Keiji menyambar gelas yang pria itu masih genggam agar berhenti minum, "besok kau ada operasi, Pak dokter. Ingat?"
"Siapa yang menyangka laki-laki murahan yang suka mabuk-mabukan dan senang bergembira dengan para gadis ini seorang dokter." Kali ini Sho ikut terbahak sambil menepuk-nepuk pipi sahabatnya yang sudah mengambang.
"Sudahlah Keiji, biarkan saja dia. Kita tahu profesinya pasti membuat ia sangat stres," tambahnya sambil ikut terduduk mengisi meja diskotik disebelah Keiji.
"Tidak bisa! Masen, bangun! Kau ingin reputasinya hancur karena menghamili gadis? Bisa-bisa aku ikut ditembak bersamanya oleh professor," ujar Keiji berusaha mengangkat tubuh Masen.
"Kau memang gila reputasi! Sana bawa saja sendiri, aku ingin menikmati ini semua, wooo!" Teriaknya sambil ikut bersulang dengan gadis yang asal ia rangkul, lalu mengajaknya berdansa.
"Sho!!!!"
Pria itu acuh, tak peduli pada Keiji yang kesusahan menyeret Masen dari kursinya. Sho memang sama bajingannya dengan Masen, berpesta, menikmati para gadis, dan mabuk-mabukan. Dia terkenal sebagai konsultan desain interior yang playboy dan sering mengajak kliennya berkonsultasi di ranjang sembari menikmati malam. Dan sialnya, para gadis itu manggut saja ketika diajak one night love seperti itu. Sebab wajah rupawan percampuran Jepang dan Inggris, membuat Sho sangatlah terlihat menggoda.
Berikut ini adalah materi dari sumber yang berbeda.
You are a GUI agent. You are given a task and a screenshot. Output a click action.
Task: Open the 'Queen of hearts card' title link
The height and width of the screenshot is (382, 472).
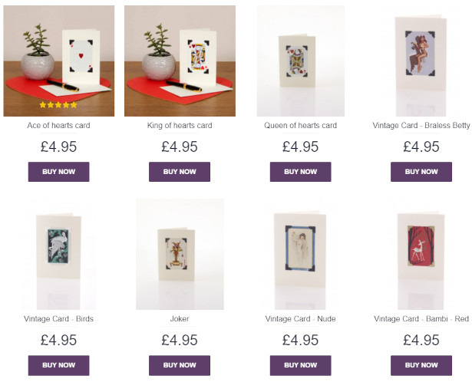(x=300, y=126)
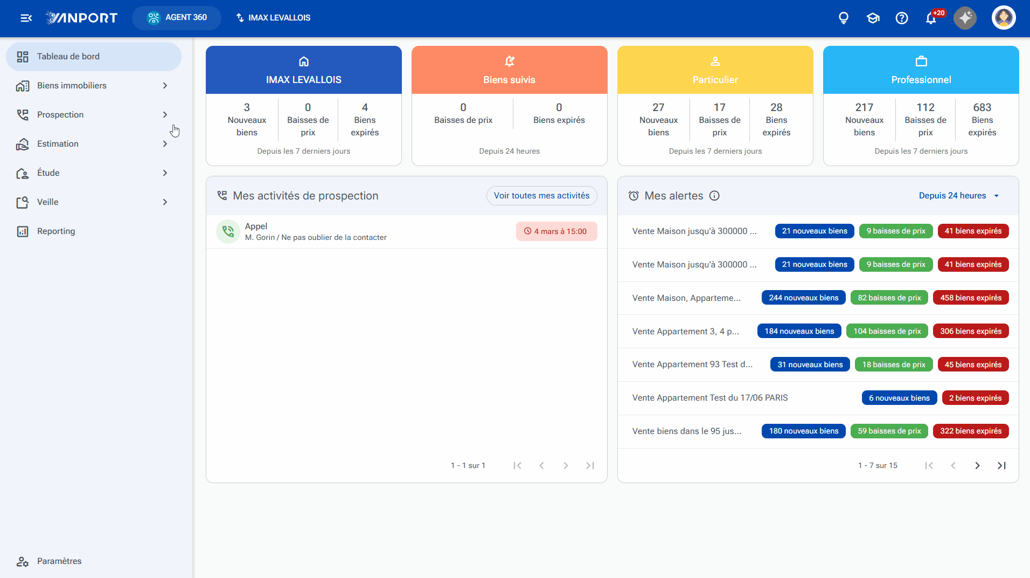
Task: Open the Depuis 24 heures dropdown
Action: coord(959,196)
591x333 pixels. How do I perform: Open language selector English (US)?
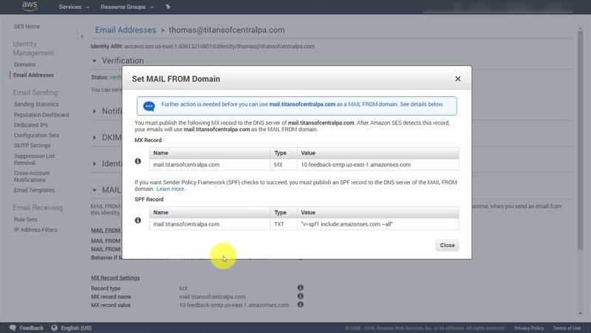click(x=75, y=328)
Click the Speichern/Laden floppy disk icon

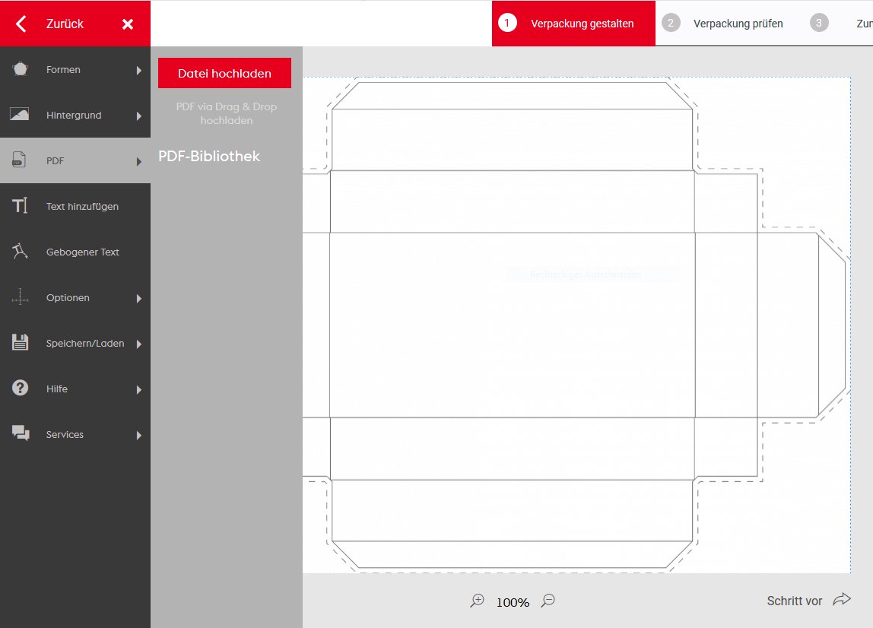20,343
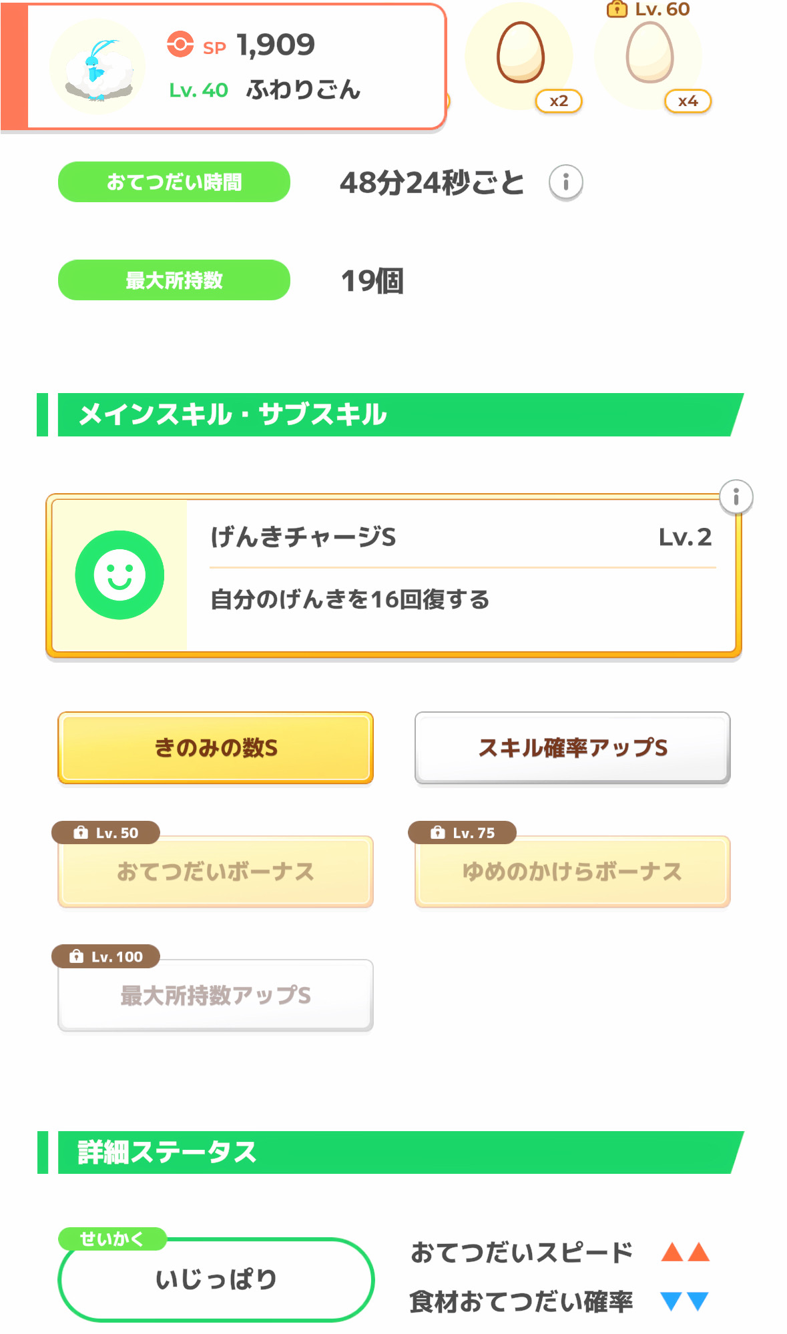Open the スキル確率アップS sub skill

(x=572, y=747)
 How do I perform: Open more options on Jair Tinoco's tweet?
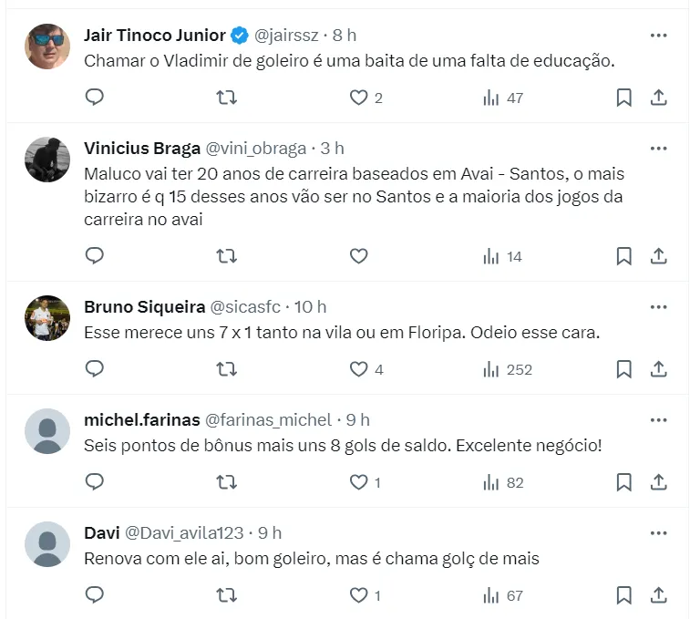coord(658,36)
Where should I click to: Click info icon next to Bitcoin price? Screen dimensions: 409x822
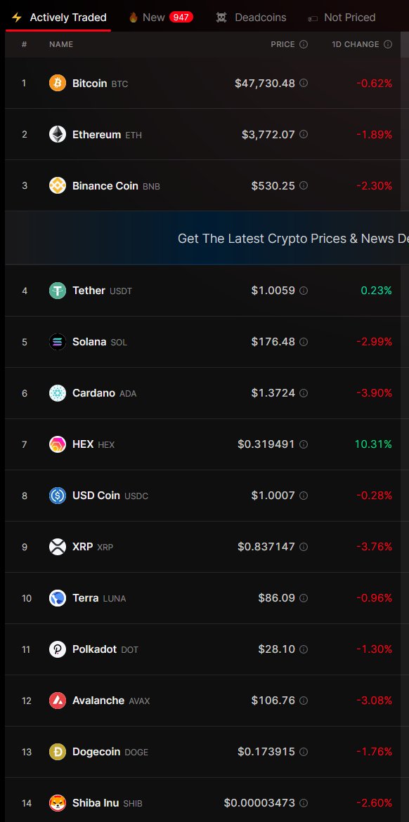304,83
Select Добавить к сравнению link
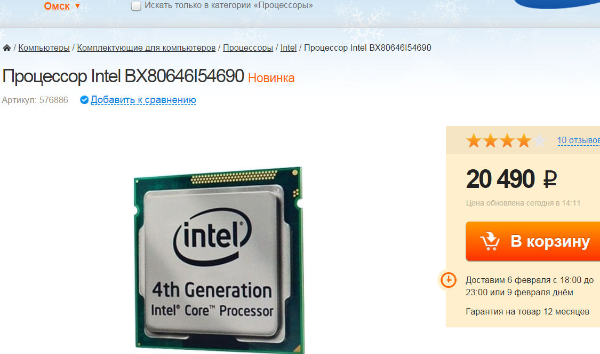The height and width of the screenshot is (354, 600). [143, 100]
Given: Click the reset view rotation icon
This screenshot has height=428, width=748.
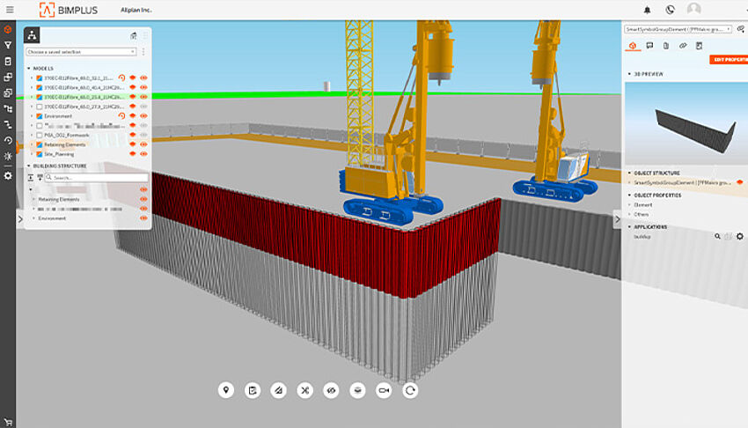Looking at the screenshot, I should click(410, 390).
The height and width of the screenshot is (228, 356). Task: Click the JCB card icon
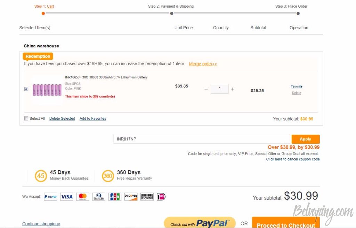(x=115, y=197)
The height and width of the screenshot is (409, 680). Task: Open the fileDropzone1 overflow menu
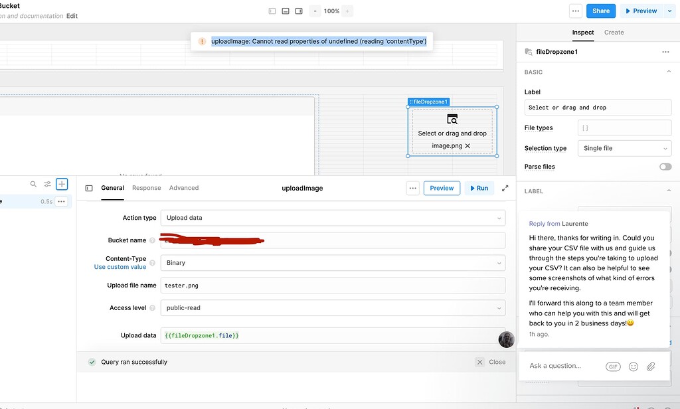[666, 51]
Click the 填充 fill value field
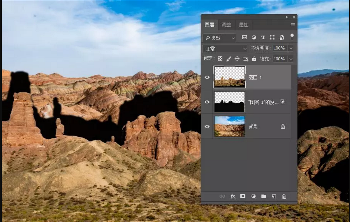Screen dimensions: 350x222 click(280, 59)
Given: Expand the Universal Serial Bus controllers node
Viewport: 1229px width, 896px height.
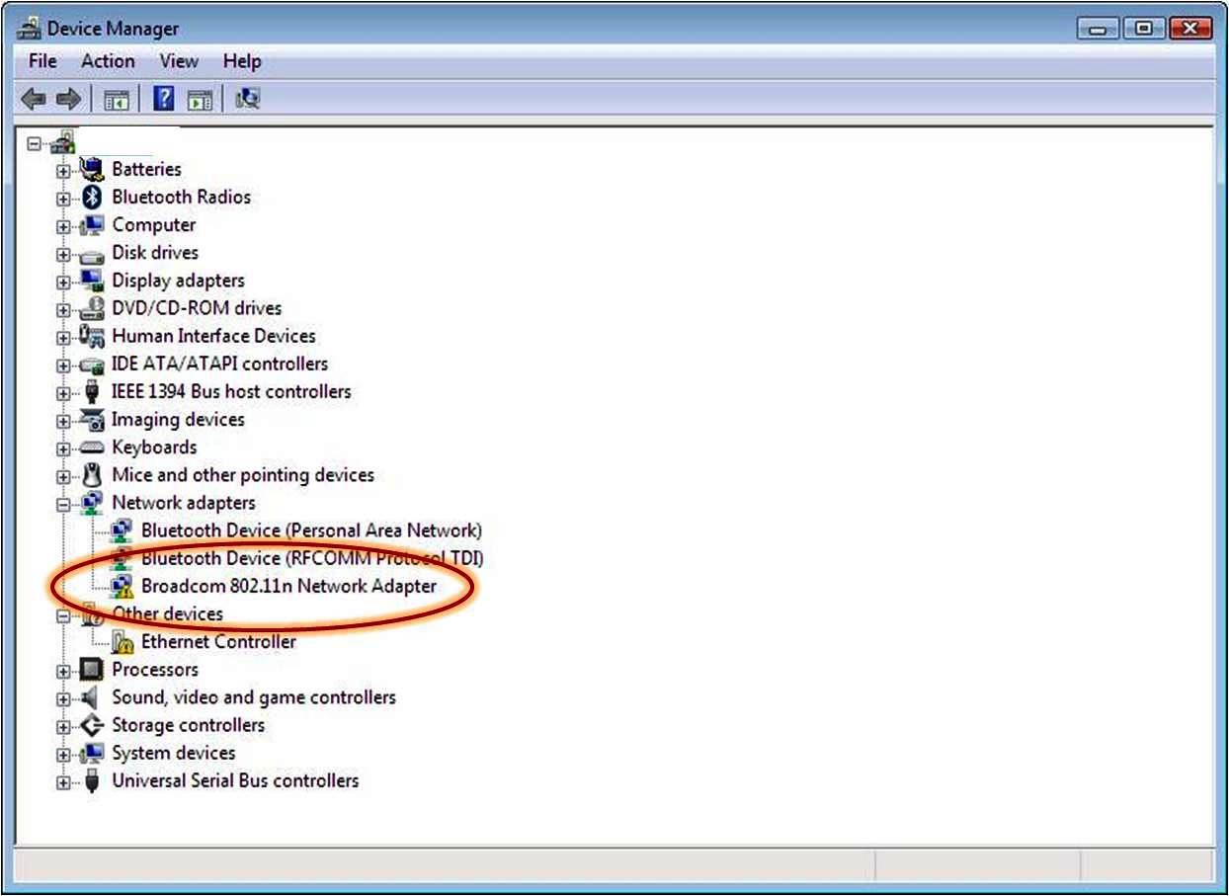Looking at the screenshot, I should [x=63, y=781].
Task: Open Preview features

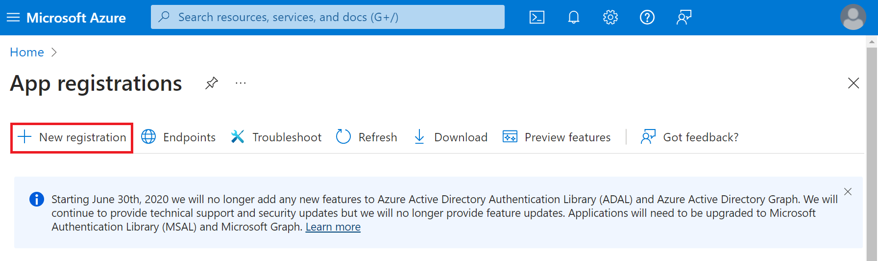Action: (x=557, y=137)
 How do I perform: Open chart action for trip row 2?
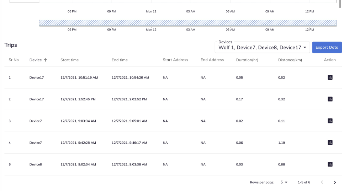330,99
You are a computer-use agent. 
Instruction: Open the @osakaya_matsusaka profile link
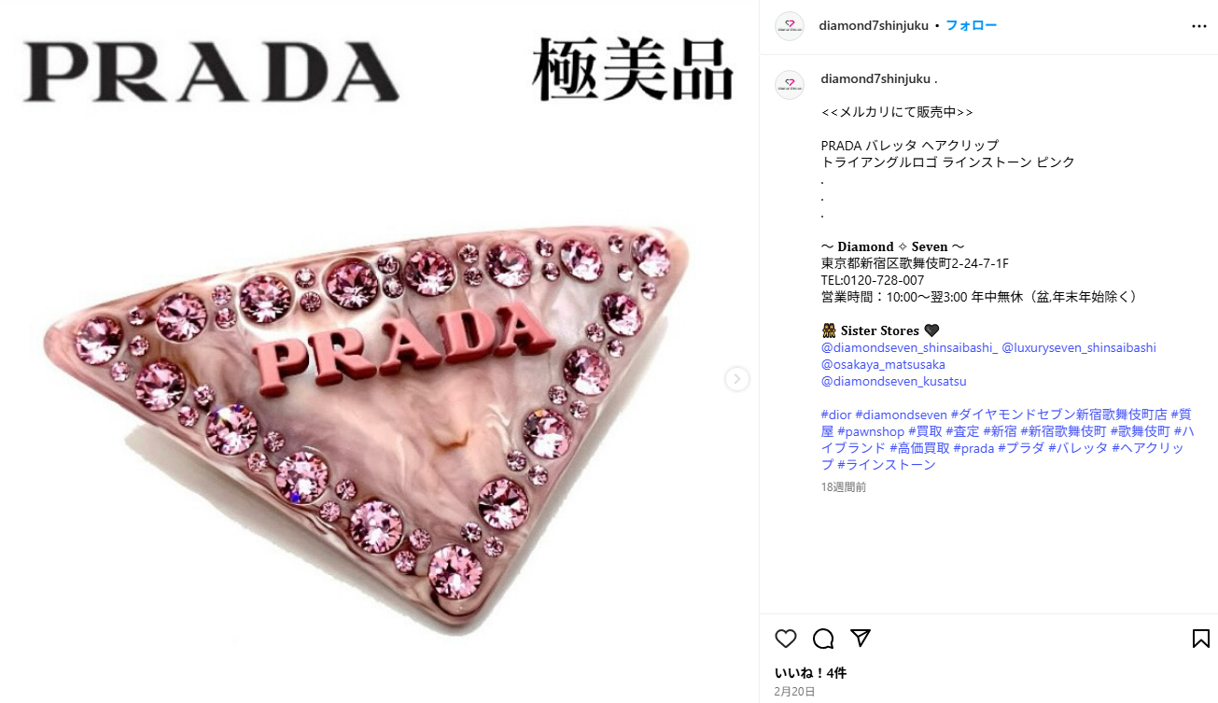pos(883,364)
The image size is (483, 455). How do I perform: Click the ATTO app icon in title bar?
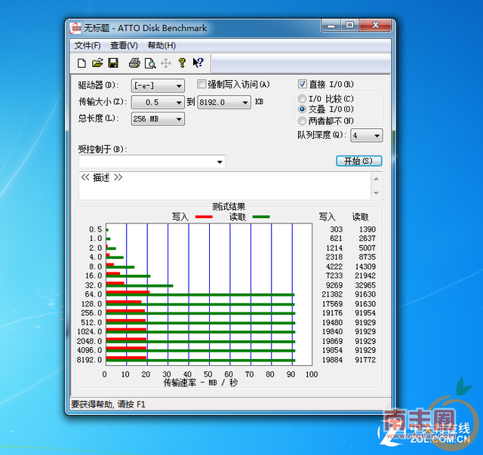76,28
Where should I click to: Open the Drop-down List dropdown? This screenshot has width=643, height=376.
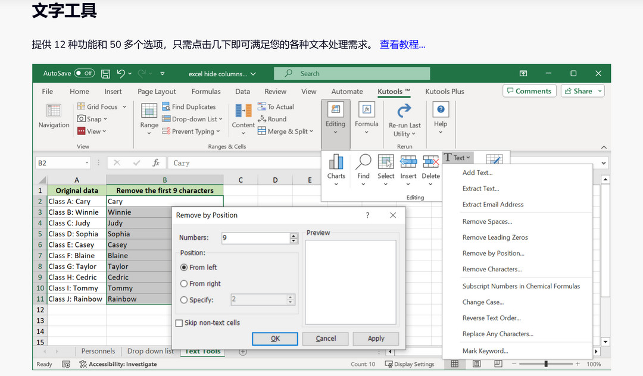pyautogui.click(x=192, y=119)
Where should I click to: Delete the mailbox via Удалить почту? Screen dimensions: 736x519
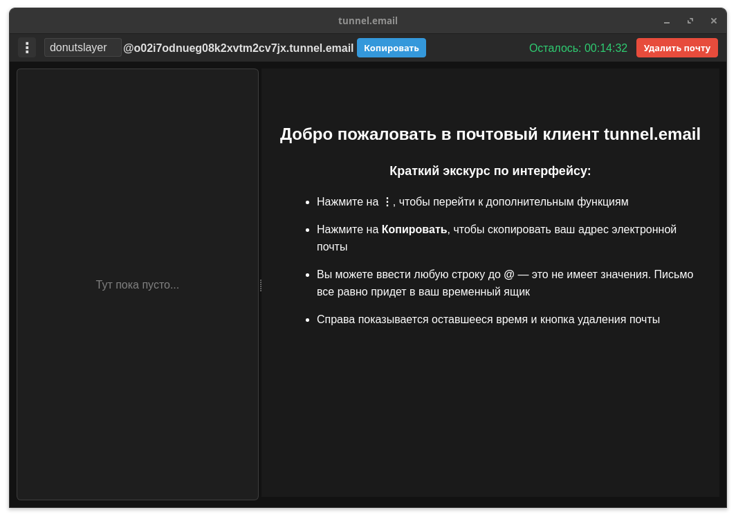coord(677,48)
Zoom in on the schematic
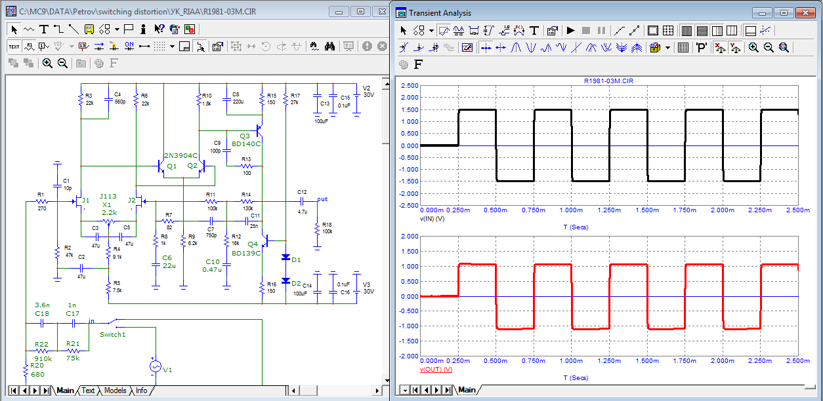The width and height of the screenshot is (823, 401). (x=47, y=63)
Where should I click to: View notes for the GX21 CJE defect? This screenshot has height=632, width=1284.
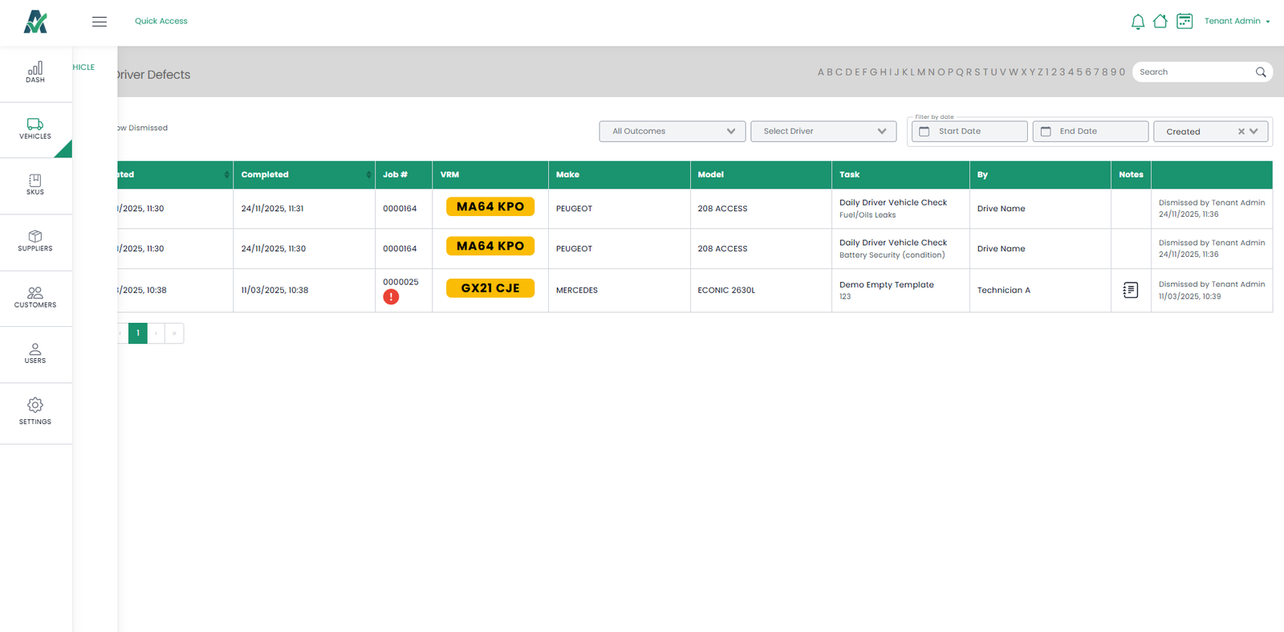point(1130,290)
Kembali pada Keiji yang saat itu sudah dibantu oleh bartender gempal, membopongnya hingga ke mobil dengan susah payah. Ia lalu berterimakasih dan memberikan sedikit uang tip untuknya, bartender itu lalu membungkuk tiga puluh derajat sebagai tradisi di Jepang.
"Kau ini bisa tidak merepotkan ku sehari saja?" Gerutunya bermonolog sambil berdecak kesal atas tindakan saudara sepupunya itu, jika bukan karena keluarga, ia tidak sudi hampir setiap hari harus menjemputnya seperti ini.
"Kau tidak usah marah seperti itu, besok aku akan berubah kembali menjadi dokter yang berwibawa. Tak usah khawatir masalah itu!" Masen mengigau sambil menunjuk-nunjuk ke arah Keiji.
Keiji hanya mendengus dan memutar bola matanya dengan jengah, seakan fenomena seperti ini sudah biasa dalam hidupnya. Sebab dari semenjak masih menjadi mahasiswa kedokteran pun, Masen sudah menjadi laki-laki bajingan dan sering mabuk-mabukan, ditambah setelah bergaul dengan Sho. Namun di sisi lain, pria itu memang tekun dan cukup pintar untuk mendapatkan predikat dokter lebih cepat dari biasanya. Masen kemudian melanjutkan sekolah lagi untuk mengambil spesialis jantung, dan berakhir dengan ia mendapatkan profesi itu. Ia terkenal sebagai dokter paling tampan sekaligus terbaik untuk masalah operasi. Ia tidak pernah melakukan kesalahan, atau mengalami kegagalan dalam operasinya. Dan dipercaya sebagai dewa sebab sifat bijaksana, sabar, dan lembut ketika melayani setiap pasiennya.
Dan baru saja, kita diperlihatkan bagaimana tipekal pria munafik itu. Masen sebenarnya merupakan laki-laki biasa pada umumnya, penggila alkohol, pesta, dan wanita. Hanya saja ia pandai menutupi semua itu dengan menjelma menjadi dokter serius nan karismatik keesokan harinya, dengan berjas putih, bergelut di ruang operasi, dan mendapatkan ratusan pujian serta ucapan terimakasih dari pasiennya.
"Pagi, Dokter." Salah satu perawat menyapanya dengan mengelus area belakang paha Masen dengan sensual.
Pria itu hanya mengangguk dengan senyum simpul, ia sudah biasa mendapatkan sentuhan seperti itu. Beberapa perawat memang gemar menggodanya, dan banyak diantara mereka pun pernah ia coba.
"Dokter, ruangan operasinya sudah siap." Perawat yang lain tampak berlari untuk menggapai posisinya.
"Fine!" Masen meletakan tasnya dan mulai bersiap untuk operasi.